## What is being asked
Filter the items below and copy every line that contains the word "should".

## Records for the exercise
»»

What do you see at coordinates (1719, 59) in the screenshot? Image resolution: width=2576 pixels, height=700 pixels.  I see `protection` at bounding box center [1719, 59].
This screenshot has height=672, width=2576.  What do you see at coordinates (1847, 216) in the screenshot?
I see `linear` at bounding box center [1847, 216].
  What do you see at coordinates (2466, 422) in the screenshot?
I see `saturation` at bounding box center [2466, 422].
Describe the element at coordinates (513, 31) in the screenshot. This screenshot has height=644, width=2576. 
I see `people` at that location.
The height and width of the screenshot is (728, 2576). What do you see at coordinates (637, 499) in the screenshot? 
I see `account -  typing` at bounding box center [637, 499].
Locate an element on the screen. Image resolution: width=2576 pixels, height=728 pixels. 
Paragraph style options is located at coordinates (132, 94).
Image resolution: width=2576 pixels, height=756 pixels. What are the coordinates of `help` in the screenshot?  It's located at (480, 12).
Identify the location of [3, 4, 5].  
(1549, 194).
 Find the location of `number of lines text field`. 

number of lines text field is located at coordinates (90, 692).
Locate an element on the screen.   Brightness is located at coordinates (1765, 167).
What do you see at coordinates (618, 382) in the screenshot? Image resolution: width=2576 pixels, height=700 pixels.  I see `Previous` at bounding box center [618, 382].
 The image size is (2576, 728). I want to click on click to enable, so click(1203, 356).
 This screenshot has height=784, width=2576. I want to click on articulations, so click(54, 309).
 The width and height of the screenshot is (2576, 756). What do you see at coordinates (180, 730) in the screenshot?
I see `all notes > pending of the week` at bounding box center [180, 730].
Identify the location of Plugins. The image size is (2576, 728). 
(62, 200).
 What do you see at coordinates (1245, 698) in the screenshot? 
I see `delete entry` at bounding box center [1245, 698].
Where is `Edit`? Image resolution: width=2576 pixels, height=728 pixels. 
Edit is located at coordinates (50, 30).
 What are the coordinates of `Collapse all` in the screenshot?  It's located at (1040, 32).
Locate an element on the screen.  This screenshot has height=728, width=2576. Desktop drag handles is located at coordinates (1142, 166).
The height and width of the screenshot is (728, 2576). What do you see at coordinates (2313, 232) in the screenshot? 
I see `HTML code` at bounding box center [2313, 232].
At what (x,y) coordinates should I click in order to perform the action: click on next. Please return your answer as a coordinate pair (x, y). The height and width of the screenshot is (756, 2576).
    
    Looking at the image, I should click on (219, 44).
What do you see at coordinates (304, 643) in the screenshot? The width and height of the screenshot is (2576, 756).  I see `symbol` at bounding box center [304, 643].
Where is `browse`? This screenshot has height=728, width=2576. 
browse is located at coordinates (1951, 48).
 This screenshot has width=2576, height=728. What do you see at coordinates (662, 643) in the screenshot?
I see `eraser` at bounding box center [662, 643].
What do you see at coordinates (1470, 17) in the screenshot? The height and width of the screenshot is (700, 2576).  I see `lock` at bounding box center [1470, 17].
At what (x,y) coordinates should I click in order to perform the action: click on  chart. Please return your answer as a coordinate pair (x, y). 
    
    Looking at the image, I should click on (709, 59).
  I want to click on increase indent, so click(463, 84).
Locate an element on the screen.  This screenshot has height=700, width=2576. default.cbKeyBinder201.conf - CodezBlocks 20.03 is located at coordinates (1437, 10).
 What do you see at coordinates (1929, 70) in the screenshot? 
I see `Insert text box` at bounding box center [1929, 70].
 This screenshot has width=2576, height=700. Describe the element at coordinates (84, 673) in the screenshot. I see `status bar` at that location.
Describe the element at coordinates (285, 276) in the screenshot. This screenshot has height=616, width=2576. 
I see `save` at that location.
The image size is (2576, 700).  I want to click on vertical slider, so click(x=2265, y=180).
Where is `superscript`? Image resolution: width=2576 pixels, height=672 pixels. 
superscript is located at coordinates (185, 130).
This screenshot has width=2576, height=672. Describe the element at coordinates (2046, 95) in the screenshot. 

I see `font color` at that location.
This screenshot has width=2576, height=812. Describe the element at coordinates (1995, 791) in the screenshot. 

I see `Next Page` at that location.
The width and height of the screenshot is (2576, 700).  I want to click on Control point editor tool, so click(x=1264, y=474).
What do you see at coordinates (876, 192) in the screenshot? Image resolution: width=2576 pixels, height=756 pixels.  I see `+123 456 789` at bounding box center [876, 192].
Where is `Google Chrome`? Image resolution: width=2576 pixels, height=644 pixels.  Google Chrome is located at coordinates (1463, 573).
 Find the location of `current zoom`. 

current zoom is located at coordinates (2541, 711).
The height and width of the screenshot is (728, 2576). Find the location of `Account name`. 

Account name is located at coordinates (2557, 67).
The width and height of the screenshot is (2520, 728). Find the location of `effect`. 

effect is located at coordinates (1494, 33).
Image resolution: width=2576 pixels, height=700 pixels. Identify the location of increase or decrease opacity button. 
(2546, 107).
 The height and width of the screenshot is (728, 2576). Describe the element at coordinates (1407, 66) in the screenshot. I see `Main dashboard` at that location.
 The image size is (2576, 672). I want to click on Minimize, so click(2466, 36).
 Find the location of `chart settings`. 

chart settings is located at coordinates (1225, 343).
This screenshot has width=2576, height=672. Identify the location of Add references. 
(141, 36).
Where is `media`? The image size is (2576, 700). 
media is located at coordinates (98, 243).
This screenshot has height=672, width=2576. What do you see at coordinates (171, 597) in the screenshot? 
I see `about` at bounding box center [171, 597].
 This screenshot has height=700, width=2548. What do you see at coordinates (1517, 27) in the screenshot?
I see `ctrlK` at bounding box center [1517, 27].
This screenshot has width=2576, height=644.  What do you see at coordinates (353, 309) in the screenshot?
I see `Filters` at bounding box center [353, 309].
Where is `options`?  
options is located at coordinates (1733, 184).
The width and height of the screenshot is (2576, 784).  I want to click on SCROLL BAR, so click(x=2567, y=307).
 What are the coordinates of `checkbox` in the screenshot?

««

## Exercise answer
At what (x,y) coordinates should I click in order to perform the action: click on next. Please return your answer as a coordinate pair (x, y). The height and width of the screenshot is (756, 2576).
    Looking at the image, I should click on (219, 44).
At what (x,y) coordinates should I click in order to perform the action: click on  chart. Please return your answer as a coordinate pair (x, y). 
    Looking at the image, I should click on (709, 59).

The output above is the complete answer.